Pivotal role of fatty acid synthase in c-myc driven hepatocarcinogenesis

Abstract

Hepatocellular carcinoma (HCC) is a deadly form of liver malignancy with limited treatment options. Amplification and/or overexpression of c-MYC is one of the most frequent genetic events in human HCC. The mammalian target of Rapamycin Complex 1 (mTORC1) is a major functional axis regulating various aspects of cellular growth and metabolism. Recently, we demonstrated that mTORC1 is necessary for c-Myc driven hepatocarcinogenesis as well as for HCC cell growth in vitro. Among the pivotal downstream effectors of mTORC1, upregulation of Fatty Acid Synthase (FASN) and its mediated de novo lipogenesis is a hallmark of human HCC. Here, we investigated the importance of FASN on c-Myc-dependent hepatocarcinogenesis using in vitro and in vivo approaches. In mouse and human HCC cells, we found that FASN suppression by either gene silencing or soluble inhibitors more effectively suppressed proliferation and induced apoptosis in the presence of high c-MYC expression. In c-Myc/Myeloid cell leukemia 1 (MCL1) mouse liver tumor lesions, FASN expression was markedly upregulated. Most importantly, genetic ablation of Fasn profoundly delayed (without abolishing) c-Myc/MCL1 induced HCC formation.

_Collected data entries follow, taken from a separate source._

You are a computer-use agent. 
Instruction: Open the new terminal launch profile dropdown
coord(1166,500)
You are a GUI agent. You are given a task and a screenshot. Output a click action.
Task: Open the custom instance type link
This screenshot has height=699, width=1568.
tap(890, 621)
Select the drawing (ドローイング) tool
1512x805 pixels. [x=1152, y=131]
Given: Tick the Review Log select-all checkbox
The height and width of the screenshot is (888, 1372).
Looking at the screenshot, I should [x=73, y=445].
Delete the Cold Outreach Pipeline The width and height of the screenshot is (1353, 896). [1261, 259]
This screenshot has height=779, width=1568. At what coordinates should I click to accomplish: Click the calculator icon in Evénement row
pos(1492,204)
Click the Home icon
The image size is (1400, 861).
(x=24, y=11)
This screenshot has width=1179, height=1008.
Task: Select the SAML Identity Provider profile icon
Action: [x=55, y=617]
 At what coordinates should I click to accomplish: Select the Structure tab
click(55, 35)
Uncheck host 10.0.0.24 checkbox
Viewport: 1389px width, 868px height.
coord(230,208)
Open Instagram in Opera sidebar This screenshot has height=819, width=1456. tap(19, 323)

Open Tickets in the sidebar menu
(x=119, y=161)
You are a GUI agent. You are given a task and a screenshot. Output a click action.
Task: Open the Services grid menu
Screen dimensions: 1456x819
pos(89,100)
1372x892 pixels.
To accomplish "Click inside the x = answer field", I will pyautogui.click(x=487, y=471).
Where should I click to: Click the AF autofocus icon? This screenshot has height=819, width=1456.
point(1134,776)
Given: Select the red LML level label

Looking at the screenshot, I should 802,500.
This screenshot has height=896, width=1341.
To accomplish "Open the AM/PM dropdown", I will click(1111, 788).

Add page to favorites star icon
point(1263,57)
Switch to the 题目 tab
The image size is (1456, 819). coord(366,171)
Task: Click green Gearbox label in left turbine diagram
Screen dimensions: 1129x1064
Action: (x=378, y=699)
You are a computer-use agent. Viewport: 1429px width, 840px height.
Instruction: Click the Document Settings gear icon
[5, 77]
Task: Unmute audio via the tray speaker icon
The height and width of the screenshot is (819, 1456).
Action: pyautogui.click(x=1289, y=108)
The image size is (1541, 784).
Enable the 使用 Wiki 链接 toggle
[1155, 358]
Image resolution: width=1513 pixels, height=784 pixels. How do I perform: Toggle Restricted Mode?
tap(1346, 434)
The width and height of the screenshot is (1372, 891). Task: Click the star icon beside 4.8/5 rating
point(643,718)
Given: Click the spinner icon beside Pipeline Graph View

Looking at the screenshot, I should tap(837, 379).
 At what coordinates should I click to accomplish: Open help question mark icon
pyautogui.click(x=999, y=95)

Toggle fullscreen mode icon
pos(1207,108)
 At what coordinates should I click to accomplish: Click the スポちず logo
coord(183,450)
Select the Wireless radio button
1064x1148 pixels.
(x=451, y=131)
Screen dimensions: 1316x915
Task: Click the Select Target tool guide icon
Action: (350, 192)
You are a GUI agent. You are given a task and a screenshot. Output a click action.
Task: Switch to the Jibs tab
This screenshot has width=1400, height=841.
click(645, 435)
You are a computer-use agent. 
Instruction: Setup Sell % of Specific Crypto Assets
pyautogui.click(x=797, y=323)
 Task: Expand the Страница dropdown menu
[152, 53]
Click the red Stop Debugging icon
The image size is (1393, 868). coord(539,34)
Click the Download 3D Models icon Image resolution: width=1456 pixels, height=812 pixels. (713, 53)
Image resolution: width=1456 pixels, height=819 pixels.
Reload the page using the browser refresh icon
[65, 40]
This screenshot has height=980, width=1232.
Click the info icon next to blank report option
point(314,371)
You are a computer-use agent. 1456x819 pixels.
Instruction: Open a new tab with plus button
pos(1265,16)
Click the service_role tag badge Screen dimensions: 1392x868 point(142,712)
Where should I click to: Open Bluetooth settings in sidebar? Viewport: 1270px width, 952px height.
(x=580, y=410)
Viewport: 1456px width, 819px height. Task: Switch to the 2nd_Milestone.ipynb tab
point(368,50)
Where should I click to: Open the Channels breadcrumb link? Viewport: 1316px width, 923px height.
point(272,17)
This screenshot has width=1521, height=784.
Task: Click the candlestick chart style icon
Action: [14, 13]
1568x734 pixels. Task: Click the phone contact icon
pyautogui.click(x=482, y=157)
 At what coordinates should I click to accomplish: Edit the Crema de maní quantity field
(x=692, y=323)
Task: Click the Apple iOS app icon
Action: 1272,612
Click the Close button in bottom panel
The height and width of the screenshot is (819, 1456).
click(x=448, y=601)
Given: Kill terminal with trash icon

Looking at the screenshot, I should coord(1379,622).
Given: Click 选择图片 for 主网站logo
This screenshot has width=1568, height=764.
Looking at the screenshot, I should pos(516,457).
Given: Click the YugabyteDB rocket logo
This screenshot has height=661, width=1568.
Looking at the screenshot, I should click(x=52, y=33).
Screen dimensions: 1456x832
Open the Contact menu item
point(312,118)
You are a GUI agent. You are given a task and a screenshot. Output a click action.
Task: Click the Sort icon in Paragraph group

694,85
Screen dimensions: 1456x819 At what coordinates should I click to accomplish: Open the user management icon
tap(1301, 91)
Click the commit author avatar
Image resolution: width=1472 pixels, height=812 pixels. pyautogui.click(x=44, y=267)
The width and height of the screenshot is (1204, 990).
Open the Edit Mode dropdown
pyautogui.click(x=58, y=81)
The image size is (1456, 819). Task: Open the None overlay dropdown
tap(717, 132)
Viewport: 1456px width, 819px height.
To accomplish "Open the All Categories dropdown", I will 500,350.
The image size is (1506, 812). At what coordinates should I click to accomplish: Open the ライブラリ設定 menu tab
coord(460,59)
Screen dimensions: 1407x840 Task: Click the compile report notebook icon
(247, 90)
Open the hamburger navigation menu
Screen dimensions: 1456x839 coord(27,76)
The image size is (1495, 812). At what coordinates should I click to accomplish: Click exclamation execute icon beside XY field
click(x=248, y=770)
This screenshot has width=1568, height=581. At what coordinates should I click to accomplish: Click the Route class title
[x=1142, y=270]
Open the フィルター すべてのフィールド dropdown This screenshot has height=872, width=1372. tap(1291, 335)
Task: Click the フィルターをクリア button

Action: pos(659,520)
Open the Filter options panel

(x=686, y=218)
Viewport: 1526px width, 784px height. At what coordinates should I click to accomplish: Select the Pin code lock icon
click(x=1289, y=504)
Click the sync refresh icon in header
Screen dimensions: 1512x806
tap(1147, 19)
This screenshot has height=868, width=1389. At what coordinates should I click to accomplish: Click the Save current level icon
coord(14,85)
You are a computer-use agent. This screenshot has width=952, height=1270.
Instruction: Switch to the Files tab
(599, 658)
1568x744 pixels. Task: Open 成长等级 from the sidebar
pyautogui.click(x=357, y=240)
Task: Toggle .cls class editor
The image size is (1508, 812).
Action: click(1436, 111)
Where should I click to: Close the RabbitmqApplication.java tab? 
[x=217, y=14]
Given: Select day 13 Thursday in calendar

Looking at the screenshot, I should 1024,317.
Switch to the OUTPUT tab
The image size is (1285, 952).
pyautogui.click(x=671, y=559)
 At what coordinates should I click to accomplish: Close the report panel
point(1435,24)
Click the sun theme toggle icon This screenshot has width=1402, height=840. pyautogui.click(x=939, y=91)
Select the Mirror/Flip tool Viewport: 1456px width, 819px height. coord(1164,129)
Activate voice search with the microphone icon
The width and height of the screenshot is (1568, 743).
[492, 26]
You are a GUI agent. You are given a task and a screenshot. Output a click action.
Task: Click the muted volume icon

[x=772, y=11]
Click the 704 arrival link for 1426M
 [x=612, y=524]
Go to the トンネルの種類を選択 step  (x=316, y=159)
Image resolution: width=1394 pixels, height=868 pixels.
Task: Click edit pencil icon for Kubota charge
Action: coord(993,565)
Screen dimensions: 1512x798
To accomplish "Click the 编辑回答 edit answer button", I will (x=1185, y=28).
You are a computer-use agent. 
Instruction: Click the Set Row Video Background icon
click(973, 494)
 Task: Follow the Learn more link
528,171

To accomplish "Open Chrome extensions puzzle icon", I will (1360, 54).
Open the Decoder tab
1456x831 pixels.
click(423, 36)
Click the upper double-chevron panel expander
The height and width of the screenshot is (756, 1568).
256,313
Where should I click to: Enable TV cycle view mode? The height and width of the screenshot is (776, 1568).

Liver tumors developing in c-Myc/MCL1 mice depleted of Fasn showed a reduction in proliferation and an increase in apoptosis when compared with corresponding lesions from c-Myc/MCL1 mice with an intact Fasn gene. In human HCC samples, a significant correlation between the levels of c-MYC transcriptional activity and the expression of FASN mRNA was detected. Altogether, our study indicates that FASN is an important effector downstream of mTORC1 in c-MYC induced HCC. Targeting FASN may be helpful for the treatment of human HCC, at least in the tumor subset displaying c-MYC amplification or activation.